We will use the workflows outlined in the previous vignettes on fitting many models and fitting many curves to fit both weighted and standard non-linear least squares regression, and we will use the kamykowski_1985() in this example - purely because it has not been used in previous vignettes as of yet.

# fit kamykowski model using rTPC with and without weights
d_fits <- nest(d_ave, data = c(temp, ave_rate, sd)) %>%
  mutate(standard = map(data, ~nls_multstart(ave_rate~kamykowski_1985(temp = temp, tmin, tmax, a,b,c),
                        data = .x,
                        iter = c(4,4,4,4,4),
                        start_lower = get_start_vals(.x$temp, .x$ave_rate, model_name = 'kamykowski_1985') - 10,
                        start_upper = get_start_vals(.x$temp, .x$ave_rate, model_name = 'kamykowski_1985') + 10,
                        lower = get_lower_lims(.x$temp, .x$ave_rate, model_name = 'kamykowski_1985'),
                        upper = get_upper_lims(.x$temp, .x$ave_rate, model_name = 'kamykowski_1985'),
                        supp_errors = 'Y',
                        convergence_count = FALSE)),
         weighted = map(data, ~nls_multstart(ave_rate~kamykowski_1985(temp = temp, tmin, tmax, a,b,c),
                        data = .x,
                        iter = c(4,4,4,4,4),
                        start_lower = get_start_vals(.x$temp, .x$ave_rate, model_name = 'kamykowski_1985') - 10,
                        start_upper = get_start_vals(.x$temp, .x$ave_rate, model_name = 'kamykowski_1985') + 10,
                        lower = get_lower_lims(.x$temp, .x$ave_rate, model_name = 'kamykowski_1985'),
                        upper = get_upper_lims(.x$temp, .x$ave_rate, model_name = 'kamykowski_1985'),
                        supp_errors = 'Y',
                        convergence_count = FALSE,
                        # include weights here!
                        modelweights = 1/sd)))

d_fits
#> # A tibble: 1 × 4
#>   flux           data              standard weighted
#>   <chr>          <list>            <list>   <list>  
#> 1 photosynthesis <tibble [11 × 3]> <nls>    <nls>

We can then get the predictions and plot them as before.

# stack models
d_stack <- select(d_fits, -data) %>%
  pivot_longer(., names_to = 'model_name', values_to = 'fit', standard:weighted)

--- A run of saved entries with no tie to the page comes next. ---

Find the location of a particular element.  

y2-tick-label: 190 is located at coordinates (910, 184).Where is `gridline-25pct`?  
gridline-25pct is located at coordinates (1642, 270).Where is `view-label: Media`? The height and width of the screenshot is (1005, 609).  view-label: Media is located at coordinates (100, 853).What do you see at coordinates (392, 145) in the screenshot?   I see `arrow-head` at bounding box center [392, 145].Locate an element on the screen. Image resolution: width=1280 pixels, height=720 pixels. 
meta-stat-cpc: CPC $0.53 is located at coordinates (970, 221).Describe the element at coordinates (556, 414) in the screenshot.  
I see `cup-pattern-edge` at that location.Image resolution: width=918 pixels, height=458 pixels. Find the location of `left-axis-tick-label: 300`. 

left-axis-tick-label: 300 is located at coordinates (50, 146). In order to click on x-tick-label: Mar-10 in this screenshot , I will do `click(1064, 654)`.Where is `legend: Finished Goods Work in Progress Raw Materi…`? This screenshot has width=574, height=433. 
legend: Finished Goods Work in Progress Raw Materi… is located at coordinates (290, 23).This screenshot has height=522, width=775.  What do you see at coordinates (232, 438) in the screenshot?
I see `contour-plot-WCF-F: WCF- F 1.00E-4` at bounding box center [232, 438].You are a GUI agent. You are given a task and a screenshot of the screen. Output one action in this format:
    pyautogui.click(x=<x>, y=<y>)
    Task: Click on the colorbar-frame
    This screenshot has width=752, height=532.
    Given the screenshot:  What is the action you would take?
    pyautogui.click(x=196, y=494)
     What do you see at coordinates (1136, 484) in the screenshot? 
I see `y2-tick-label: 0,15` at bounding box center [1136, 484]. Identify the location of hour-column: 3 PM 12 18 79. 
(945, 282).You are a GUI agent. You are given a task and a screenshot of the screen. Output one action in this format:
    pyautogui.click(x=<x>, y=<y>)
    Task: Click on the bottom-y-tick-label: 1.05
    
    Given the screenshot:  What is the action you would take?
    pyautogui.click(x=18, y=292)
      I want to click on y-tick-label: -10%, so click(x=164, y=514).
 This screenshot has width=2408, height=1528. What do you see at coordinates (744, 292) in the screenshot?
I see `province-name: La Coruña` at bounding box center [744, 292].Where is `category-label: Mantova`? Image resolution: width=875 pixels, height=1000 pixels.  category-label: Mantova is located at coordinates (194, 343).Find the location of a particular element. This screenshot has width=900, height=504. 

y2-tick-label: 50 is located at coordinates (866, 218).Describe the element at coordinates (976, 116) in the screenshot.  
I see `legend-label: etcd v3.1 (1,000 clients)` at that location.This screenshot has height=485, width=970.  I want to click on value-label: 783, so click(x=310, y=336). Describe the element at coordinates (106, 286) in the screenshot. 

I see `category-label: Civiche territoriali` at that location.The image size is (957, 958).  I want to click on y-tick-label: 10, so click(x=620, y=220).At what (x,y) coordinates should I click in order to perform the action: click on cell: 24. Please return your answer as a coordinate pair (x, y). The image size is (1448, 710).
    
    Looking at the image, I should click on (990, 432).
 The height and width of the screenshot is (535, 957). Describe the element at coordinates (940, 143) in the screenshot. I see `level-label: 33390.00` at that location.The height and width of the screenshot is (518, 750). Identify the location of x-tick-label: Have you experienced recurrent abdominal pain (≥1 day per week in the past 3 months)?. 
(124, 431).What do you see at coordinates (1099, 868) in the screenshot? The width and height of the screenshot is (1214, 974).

# get predictions using augment
newdata <- tibble(temp = seq(min(d_ave$temp), max(d_ave$temp), length.out = 100))
d_preds <- d_stack %>%
  mutate(., preds = map(fit, augment, newdata = newdata)) %>%
  select(-fit) %>%
  unnest(preds)

# take a random point from each model for labelling
d_labs <- filter(d_preds, temp < 30) %>%
  group_by(., model_name) %>%
  sample_n(., 1) %>%
  ungroup()

# get topt for each model
d_topt <- mutate(d_stack, topt = map_dbl(fit, get_topt), rmax = map_dbl(fit, get_rmax),
                 topt_text = paste(topt, 'ºC', sep = ' '))

# plot
ggplot(d_preds) +
  geom_line(aes(temp, .fitted, col = model_name)) +
  geom_label_repel(aes(temp, .fitted, label = model_name, col = model_name), fill = 'white', nudge_y = 0.8, segment.size = 0.2, segment.colour = 'grey50', d_labs) +
  geom_linerange(aes(x = temp, ymin = ave_rate - sd, ymax = ave_rate + sd), d_ave) +
  geom_point(aes(temp, ave_rate), d_ave, size = 2, shape = 21, fill = 'green4') +
  geom_label_repel(aes(topt, rmax, label = topt_text, col = model_name), fill = 'white', nudge_y = 0.8, segment.size = 0.2, segment.colour = 'grey50', d_topt) +
  geom_point(aes(topt, rmax, col = model_name), size = 4, d_topt) +
  theme_bw(base_size = 12) +
  theme(legend.position = 'none') +
  labs(x = 'Temperature (ºC)',
       y = 'Metabolic rate',
       title = 'Photosynthesis rates across temperatures') +
  geom_hline(aes(yintercept = 0), linetype = 2) +
  scale_color_brewer(type = 'qual', palette = 2) +
  ylim(c(0, 3))

Here, we can see that weighting the regression by the standard deviation of the average rate value at each temperature increases the optimum temperature by approximately 2 ºC. This is a big relative shift, and could have big consequences for any downstream analyses that might be applied. The model weighting approach can easily be combined with model selection/averaging.